First Author  Li Y Year  2018
Journal  Endocrinology Volume  159
Issue  7 Pages  2641-2655
PubMed ID  29800110 Mgi Jnum  J:262146
Mgi Id  MGI:6161472 Doi  10.1210/en.2018-00100
Citation  Li Y, et al. (2018) Conditional deletion of FOXL2 and SMAD4 in gonadotropes of adult mice causes isolated FSH deficiency. Endocrinology
abstractText  The glycoprotein follicle-stimulating hormone (FSH), a product of pituitary gonadotrope cells, regulates ovarian follicle development in females and spermatogenesis in males. FSH is a heterodimer of the common alpha gonadotropin subunit and the hormone-specific FSHbeta subunit (a product of the Fshb gene). Using a conditional knockout approach (Cre-lox), we previously demonstrated that Fshb expression in mice depends on the transcription factors FOXL2 and SMAD4. Deletion of Foxl2 or Smad4 alone led to FSH deficiency, female subfertility, and oligozoospermia in males. Simultaneous deletion of the two genes yielded a greater suppression of FSH and female sterility. The Cre-driver used previously was first active during embryonic development. Therefore, it is unclear whether FOXL2 and SMAD4 play important roles in the development or adult function of gonadotropes, or both. To address this question, we developed a novel, tamoxifen-inducible Cre-driver line, which enabled Foxl2 and Smad4 gene deletions in gonadotropes of adult mice. Following tamoxifen treatment, females with previously demonstrated fertility exhibited profound reductions in FSH levels, arrested ovarian follicle development, and sterility. FSH levels were comparably reduced in males one or two months post-treatment; however, spermatogenesis was unaffected.

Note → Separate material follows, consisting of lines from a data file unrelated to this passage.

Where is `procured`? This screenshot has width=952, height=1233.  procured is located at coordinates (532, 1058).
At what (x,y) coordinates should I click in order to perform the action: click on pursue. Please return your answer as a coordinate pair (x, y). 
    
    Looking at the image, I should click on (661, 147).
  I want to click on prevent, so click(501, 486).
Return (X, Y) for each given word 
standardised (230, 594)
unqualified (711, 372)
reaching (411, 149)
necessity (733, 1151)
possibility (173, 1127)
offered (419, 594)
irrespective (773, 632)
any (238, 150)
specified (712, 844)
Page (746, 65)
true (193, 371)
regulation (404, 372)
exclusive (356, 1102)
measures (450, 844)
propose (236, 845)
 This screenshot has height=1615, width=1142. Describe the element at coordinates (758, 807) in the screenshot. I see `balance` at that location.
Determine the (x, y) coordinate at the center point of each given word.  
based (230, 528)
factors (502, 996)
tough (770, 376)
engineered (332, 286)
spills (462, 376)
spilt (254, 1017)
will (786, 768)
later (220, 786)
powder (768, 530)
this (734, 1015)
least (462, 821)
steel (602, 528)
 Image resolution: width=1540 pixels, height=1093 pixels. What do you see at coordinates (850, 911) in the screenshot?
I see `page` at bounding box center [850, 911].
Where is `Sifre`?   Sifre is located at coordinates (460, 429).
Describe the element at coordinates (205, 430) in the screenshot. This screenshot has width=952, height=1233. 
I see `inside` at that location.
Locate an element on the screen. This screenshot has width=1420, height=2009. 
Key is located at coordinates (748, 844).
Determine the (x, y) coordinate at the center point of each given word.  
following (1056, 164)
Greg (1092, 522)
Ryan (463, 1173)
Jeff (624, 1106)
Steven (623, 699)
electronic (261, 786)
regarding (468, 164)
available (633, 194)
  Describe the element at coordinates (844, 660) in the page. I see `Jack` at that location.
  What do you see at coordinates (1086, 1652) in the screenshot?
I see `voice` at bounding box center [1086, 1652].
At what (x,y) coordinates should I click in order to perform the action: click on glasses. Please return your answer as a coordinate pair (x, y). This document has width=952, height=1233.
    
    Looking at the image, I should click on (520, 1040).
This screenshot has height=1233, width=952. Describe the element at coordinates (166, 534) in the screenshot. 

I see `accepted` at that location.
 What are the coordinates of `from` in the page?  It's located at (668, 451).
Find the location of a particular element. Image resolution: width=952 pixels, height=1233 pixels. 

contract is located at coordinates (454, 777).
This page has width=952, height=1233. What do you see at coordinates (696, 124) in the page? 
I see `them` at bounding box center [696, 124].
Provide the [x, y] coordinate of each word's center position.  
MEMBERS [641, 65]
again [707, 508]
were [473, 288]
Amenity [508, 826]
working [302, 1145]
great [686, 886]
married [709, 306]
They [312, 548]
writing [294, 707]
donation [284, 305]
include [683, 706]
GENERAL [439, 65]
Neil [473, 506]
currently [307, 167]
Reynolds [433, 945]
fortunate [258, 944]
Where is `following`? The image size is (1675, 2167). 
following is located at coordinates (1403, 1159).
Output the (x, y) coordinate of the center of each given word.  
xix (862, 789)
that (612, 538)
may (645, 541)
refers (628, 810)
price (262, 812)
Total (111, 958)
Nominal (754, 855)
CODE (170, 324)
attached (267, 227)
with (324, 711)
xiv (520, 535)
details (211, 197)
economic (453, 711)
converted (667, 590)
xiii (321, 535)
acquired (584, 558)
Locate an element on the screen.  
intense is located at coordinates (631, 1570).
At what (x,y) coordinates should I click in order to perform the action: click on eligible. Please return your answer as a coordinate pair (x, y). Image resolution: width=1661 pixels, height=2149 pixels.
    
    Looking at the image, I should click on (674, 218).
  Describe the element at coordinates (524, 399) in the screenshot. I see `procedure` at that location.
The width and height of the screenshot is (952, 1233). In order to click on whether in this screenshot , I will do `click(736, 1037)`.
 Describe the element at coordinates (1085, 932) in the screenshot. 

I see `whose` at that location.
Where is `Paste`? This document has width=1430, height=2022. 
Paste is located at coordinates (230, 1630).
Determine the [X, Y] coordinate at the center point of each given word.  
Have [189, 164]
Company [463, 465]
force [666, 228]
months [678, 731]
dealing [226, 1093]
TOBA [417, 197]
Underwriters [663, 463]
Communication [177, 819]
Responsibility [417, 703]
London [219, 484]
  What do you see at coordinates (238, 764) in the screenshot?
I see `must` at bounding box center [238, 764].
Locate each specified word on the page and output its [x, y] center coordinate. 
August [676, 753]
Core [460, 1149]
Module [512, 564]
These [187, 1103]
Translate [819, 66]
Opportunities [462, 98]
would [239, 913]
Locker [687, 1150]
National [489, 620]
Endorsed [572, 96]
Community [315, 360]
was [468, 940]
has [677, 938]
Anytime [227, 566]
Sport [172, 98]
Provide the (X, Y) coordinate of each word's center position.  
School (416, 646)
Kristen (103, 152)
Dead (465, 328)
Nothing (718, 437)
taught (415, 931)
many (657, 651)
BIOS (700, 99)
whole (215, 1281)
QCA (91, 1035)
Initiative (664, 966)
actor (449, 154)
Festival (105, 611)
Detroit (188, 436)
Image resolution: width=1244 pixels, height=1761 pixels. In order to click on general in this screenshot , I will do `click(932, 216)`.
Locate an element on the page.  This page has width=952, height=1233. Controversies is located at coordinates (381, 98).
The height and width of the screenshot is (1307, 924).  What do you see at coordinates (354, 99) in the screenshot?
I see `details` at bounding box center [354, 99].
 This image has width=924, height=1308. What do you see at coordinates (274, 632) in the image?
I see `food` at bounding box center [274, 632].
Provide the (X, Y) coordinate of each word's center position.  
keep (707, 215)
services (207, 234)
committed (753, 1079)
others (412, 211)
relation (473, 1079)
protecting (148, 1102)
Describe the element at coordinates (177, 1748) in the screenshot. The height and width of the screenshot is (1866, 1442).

These data indicate that: 1) FOXL2 and SMAD4 are required to maintain FSH synthesis in gonadotrope cells of adult mice, 2) FSH is essential for female reproduction, but appears to be dispensable for the maintenance of spermatogenesis in adult male mice, and 3) the inducible Cre-driver line developed here provides a powerful new tool to interrogate gene function in gonadotrope cells of adult mice.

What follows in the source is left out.